What you need to do: Look below for the line that contains "At what coordinates should I click to accomplish: Search", then copy it and each following line exactly, through and including the line that contains "The image size is (2417, 1180).".

Supplied material:

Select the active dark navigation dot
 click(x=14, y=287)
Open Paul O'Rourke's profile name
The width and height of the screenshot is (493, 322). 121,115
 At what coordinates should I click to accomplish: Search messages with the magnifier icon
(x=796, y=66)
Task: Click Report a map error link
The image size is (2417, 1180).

* * *

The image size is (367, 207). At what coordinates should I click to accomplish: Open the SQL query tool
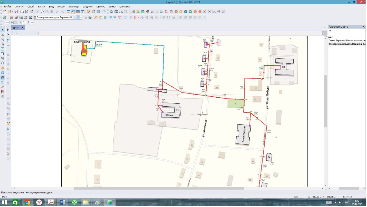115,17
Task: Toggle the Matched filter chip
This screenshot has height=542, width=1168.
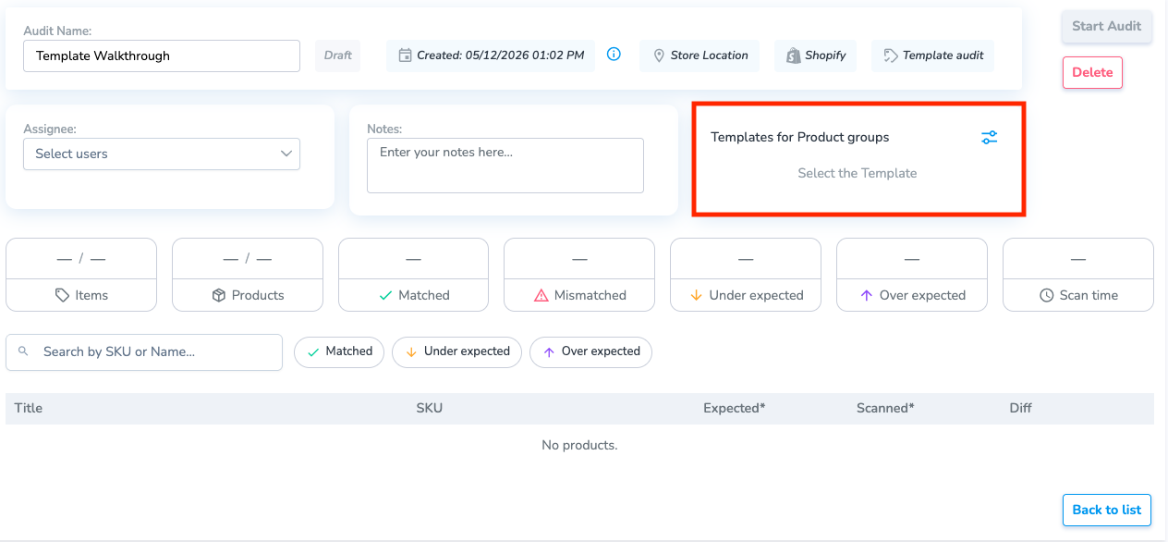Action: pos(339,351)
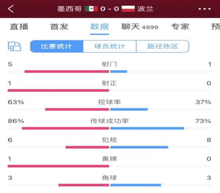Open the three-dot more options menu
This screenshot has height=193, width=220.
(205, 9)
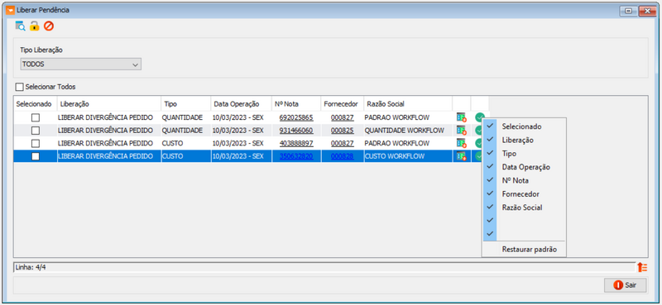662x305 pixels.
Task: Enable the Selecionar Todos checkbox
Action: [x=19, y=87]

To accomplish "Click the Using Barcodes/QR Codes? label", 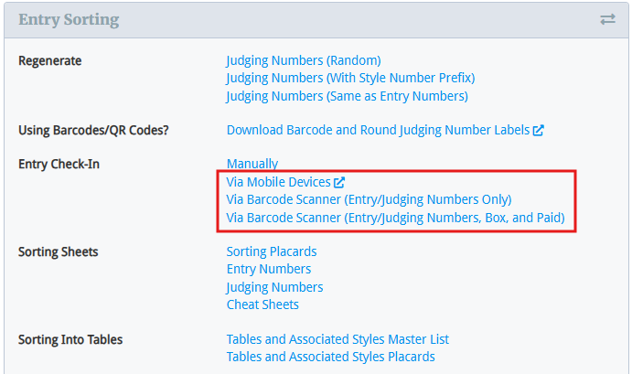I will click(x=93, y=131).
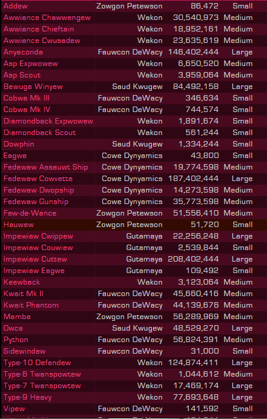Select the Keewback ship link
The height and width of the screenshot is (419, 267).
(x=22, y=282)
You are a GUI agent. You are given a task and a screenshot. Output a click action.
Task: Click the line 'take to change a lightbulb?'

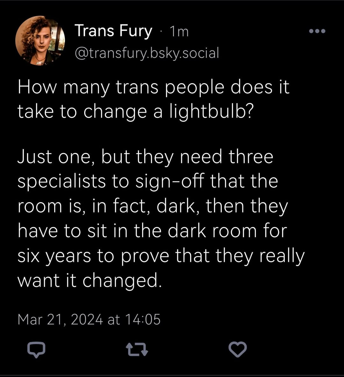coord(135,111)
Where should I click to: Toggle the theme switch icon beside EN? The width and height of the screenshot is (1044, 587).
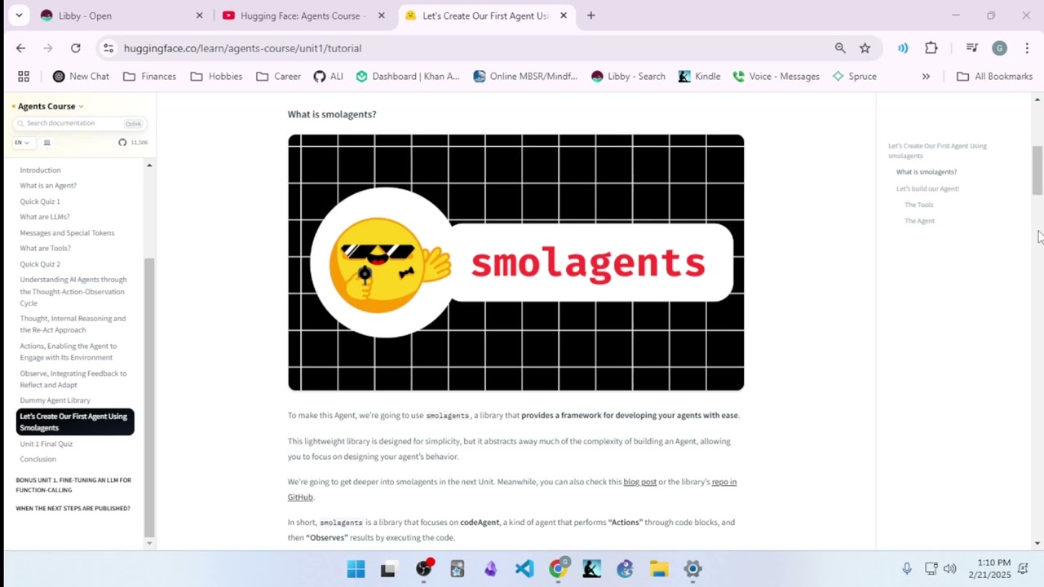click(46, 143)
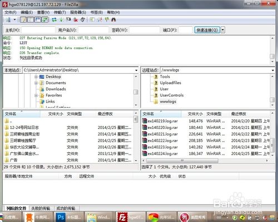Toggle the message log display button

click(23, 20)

Exercise result:
 At what coordinates should I click to accomplish: Search messages with the magnifier icon
(x=796, y=66)
Task: Click Report a map error link
The image size is (2417, 1180).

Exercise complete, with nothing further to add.